In short, we moderns have acquired a new experience of time, partly as a result of the development and application of probability and decision theory. That altered sense of temporality has, of course, been driven and amplified by new technologies, the key one being the Internet. Older forms of media certainly gave access to other forms of life and to information about unfolding events, but the Internet makes such information more immediate. We can constantly and instantaneously gain access to the price of stock we sell. An acquaintance’s fun night out at the party automatically appears in Instagram and Facebook feeds. The forgone alternative futures (now alternative “presents”) do not just lie passively in mind. They press themselves upon our attention. The absent becomes aggressively present.
This model of understanding time has entered the conceptual mainstream in many fields. In philosophy, some interpretations of the modal logic of multiple worlds see these alternative possible worlds as concrete. Certain interpretations of quantum mechanics suggest the simultaneous existence of alternative solutions to all of the possible quantum wave functions. Alternative futures and histories are widespread in science fiction, most famously in the works of Borges, but also in Star Trek, the writing of Philip K. Dick, Marvel’s Avengers movie series, and countless other popular entertainments. Our society is obsessed with alternative paths that haunt our actual present.
When other possible futures leap continuously into mind, regrets inevitably arise, regrets over alternative paths that continue to exist even if they are not actualized in one’s own life. Regret is a common experience today because people have a tendency to think of the goods that, by choice, have been forgone rather than the goods obtained.
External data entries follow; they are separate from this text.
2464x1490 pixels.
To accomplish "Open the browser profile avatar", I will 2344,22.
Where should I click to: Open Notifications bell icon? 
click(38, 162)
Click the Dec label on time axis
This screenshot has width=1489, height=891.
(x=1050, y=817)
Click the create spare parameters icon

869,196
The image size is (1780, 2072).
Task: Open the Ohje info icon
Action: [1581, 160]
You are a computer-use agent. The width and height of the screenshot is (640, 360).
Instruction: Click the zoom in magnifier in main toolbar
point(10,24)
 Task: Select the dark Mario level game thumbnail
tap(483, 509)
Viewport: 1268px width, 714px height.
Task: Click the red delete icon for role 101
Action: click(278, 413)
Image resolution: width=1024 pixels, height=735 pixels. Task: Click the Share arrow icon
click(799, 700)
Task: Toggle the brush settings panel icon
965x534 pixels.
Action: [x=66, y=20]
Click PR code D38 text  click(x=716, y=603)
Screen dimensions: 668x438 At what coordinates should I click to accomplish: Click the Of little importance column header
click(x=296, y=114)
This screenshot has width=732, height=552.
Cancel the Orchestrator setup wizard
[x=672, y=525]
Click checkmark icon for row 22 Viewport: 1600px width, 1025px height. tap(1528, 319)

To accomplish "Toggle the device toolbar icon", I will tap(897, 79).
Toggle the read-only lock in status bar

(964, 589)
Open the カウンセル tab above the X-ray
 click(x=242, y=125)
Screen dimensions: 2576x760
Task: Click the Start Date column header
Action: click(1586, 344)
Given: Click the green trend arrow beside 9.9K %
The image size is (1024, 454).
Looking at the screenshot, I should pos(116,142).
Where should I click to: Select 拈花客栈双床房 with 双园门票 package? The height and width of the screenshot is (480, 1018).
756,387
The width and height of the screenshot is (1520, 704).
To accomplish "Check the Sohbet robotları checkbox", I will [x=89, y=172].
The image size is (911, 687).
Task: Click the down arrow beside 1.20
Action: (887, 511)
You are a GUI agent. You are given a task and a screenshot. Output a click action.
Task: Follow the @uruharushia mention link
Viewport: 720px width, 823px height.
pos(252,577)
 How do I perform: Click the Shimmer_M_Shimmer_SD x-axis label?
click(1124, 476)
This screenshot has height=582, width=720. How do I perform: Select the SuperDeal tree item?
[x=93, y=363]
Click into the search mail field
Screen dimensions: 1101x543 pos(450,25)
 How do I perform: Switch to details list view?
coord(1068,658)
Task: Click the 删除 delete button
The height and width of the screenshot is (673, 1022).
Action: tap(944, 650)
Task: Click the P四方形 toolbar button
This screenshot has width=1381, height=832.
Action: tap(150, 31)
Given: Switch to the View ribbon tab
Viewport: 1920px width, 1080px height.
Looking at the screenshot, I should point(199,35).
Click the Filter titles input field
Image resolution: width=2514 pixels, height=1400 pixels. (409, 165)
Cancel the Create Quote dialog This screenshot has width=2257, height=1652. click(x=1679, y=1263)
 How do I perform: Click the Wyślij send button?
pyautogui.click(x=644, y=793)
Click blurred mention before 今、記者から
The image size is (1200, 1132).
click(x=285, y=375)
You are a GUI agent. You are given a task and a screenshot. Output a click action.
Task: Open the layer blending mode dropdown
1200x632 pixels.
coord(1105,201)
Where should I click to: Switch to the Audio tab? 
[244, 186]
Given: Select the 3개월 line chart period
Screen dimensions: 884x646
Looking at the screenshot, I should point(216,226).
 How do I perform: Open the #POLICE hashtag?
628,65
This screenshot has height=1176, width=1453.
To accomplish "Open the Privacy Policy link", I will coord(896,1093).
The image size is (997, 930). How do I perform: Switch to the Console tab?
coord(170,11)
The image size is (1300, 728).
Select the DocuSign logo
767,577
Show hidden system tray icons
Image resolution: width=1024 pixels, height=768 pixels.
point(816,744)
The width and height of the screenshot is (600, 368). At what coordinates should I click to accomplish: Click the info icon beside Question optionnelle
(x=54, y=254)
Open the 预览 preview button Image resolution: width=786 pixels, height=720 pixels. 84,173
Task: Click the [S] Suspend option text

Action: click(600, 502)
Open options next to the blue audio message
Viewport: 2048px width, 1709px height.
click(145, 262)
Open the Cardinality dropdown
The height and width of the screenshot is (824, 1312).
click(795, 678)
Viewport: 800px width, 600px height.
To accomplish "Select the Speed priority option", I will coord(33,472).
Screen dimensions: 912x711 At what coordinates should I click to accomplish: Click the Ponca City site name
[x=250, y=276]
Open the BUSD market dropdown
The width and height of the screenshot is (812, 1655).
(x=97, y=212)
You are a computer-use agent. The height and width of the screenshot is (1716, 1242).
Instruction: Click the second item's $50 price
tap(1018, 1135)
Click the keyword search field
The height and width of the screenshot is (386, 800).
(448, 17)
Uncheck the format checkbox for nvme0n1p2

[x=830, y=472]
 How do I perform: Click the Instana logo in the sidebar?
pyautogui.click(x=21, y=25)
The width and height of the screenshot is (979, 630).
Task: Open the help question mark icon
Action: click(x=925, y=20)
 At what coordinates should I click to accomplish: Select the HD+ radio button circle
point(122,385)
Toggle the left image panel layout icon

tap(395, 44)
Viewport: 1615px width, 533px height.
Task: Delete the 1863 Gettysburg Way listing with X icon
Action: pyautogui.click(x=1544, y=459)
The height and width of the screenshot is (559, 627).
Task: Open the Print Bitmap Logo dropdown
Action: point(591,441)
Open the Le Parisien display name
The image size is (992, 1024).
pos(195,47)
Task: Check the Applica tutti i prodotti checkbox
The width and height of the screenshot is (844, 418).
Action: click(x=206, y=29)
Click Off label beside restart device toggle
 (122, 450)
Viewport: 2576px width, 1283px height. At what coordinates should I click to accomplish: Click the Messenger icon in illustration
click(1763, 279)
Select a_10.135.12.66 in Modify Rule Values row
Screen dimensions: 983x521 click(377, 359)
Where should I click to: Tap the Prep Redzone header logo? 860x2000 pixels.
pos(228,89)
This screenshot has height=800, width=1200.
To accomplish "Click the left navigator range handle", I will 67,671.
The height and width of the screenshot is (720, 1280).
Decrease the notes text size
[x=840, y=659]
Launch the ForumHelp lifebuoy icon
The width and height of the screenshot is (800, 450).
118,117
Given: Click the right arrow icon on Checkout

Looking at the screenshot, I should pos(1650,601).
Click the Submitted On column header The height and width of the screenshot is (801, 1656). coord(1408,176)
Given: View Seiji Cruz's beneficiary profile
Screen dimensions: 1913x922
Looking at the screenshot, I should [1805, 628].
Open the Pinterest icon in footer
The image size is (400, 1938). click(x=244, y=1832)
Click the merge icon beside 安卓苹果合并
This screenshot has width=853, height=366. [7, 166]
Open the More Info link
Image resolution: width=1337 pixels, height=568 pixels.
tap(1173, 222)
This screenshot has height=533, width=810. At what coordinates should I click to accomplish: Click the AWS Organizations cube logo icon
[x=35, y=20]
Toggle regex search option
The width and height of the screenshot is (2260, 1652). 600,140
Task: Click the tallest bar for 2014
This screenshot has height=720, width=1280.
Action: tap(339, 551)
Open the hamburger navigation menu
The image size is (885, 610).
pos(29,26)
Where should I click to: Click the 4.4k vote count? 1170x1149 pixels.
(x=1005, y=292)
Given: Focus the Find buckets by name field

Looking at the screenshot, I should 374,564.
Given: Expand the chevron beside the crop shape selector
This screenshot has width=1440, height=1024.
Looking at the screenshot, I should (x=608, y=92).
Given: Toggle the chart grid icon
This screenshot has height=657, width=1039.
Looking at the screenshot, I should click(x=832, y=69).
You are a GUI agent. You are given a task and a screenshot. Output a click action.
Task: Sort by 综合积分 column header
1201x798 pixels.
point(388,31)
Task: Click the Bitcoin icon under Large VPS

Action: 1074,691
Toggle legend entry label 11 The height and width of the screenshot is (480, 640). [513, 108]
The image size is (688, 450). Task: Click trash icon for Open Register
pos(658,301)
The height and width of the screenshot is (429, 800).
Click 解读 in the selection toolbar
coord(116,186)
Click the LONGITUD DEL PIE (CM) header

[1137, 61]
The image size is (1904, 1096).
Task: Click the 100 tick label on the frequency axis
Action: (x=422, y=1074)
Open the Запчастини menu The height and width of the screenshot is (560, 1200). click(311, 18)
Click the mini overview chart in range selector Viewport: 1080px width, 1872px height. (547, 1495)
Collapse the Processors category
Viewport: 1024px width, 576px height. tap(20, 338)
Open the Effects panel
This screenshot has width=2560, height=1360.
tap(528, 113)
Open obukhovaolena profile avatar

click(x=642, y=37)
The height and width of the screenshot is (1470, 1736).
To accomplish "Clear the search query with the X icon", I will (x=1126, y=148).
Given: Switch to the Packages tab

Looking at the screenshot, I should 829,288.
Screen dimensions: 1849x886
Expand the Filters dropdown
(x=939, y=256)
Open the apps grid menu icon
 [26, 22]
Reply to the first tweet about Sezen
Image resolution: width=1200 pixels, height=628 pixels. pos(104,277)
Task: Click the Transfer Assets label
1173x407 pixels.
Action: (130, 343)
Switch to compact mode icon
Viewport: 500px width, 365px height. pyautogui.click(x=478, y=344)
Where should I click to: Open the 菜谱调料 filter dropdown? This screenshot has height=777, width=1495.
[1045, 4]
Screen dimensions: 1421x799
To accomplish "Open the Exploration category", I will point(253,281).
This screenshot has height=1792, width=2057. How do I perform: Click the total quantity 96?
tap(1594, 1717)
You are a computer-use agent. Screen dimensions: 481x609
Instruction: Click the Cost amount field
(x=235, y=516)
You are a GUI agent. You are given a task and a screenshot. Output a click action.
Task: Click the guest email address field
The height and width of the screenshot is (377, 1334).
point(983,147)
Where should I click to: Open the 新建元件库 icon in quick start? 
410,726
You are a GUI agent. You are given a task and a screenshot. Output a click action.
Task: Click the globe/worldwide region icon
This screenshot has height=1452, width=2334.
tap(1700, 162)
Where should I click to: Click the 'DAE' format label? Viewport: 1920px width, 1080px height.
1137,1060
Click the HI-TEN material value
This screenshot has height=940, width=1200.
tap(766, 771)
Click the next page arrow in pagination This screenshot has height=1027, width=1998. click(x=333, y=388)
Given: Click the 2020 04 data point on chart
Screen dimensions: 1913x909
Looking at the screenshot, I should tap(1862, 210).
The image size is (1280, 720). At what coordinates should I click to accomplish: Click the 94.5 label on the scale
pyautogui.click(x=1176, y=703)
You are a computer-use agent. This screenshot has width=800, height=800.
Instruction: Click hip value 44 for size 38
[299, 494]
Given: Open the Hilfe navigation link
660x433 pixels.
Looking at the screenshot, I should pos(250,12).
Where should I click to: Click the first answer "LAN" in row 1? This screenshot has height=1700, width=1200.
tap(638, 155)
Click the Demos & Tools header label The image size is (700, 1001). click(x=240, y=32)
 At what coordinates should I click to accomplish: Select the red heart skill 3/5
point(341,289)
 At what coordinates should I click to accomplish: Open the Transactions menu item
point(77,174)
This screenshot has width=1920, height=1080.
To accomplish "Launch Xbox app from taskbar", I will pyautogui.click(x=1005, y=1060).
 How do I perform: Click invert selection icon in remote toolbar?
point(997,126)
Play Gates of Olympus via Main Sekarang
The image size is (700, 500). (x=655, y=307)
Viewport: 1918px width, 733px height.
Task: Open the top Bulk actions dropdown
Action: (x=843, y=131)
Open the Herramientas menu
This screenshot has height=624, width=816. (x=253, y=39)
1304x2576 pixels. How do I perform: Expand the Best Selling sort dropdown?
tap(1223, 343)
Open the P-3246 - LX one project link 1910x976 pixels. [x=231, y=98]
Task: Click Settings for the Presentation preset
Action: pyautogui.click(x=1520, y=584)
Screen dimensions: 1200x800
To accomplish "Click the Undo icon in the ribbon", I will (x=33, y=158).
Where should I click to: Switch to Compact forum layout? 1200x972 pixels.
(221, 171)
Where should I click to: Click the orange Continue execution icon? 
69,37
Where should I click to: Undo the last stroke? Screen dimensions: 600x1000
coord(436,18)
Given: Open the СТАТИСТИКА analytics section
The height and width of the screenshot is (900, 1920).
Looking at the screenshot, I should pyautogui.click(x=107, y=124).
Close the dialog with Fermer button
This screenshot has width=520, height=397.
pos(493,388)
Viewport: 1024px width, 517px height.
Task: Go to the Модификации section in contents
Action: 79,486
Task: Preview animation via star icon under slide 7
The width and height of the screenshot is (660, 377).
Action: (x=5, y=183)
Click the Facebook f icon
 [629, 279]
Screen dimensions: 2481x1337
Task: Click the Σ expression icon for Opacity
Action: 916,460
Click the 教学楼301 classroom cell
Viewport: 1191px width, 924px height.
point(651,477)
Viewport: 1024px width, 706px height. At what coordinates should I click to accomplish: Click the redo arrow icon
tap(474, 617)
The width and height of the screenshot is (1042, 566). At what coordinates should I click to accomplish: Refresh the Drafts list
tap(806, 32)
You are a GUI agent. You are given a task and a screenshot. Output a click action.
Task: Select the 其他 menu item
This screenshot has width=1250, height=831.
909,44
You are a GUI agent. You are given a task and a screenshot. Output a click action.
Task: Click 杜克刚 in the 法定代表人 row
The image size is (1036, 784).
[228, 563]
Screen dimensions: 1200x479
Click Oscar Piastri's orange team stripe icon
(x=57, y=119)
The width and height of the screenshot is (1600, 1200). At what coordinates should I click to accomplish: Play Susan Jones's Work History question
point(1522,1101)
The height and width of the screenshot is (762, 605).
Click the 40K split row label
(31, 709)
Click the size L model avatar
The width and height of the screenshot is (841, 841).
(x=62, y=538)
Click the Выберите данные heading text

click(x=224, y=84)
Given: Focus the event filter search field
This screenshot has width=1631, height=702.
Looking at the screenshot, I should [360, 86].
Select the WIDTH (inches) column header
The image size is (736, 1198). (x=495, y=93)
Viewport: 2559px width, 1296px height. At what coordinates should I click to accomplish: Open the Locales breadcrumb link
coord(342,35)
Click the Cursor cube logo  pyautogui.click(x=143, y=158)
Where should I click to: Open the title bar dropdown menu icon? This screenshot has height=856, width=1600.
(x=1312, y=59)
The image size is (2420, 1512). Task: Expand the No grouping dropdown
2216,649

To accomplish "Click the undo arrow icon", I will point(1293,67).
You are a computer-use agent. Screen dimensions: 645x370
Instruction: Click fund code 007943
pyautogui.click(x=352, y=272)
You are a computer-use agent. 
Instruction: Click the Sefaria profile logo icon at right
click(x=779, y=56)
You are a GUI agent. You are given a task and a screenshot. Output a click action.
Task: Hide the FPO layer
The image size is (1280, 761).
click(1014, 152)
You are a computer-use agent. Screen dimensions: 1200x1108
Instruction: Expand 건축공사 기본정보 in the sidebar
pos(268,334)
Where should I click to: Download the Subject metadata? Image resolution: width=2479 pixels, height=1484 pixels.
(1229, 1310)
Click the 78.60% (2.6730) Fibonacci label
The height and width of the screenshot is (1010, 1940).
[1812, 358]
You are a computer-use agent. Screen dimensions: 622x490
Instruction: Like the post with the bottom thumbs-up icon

Economists and psychologists now realize that the counterfactual thinking of decision theory gives rise to regret, but decision theorists still failed to adequately account for the major role of regret in decision-making. It is this state of regret that characterizes the FOMO that so many young people experience. Though regret is intensified by social media technologies, the real culprit is the sense of temporality that has become embedded in them. It is the mode of deliberation that makes an array of futures ever present, forcing a person to generate a sense of alternative futures. It is this temporality that is at the heart of the paralyzing anxiety that now stalks young adults.
This essay is adapted from parts of Science and Christian Ethics and Tomorrow’s Troubles: Risk, Anxiety, and Prudence in an Age of Algorithmic Governance by Paul Scherz.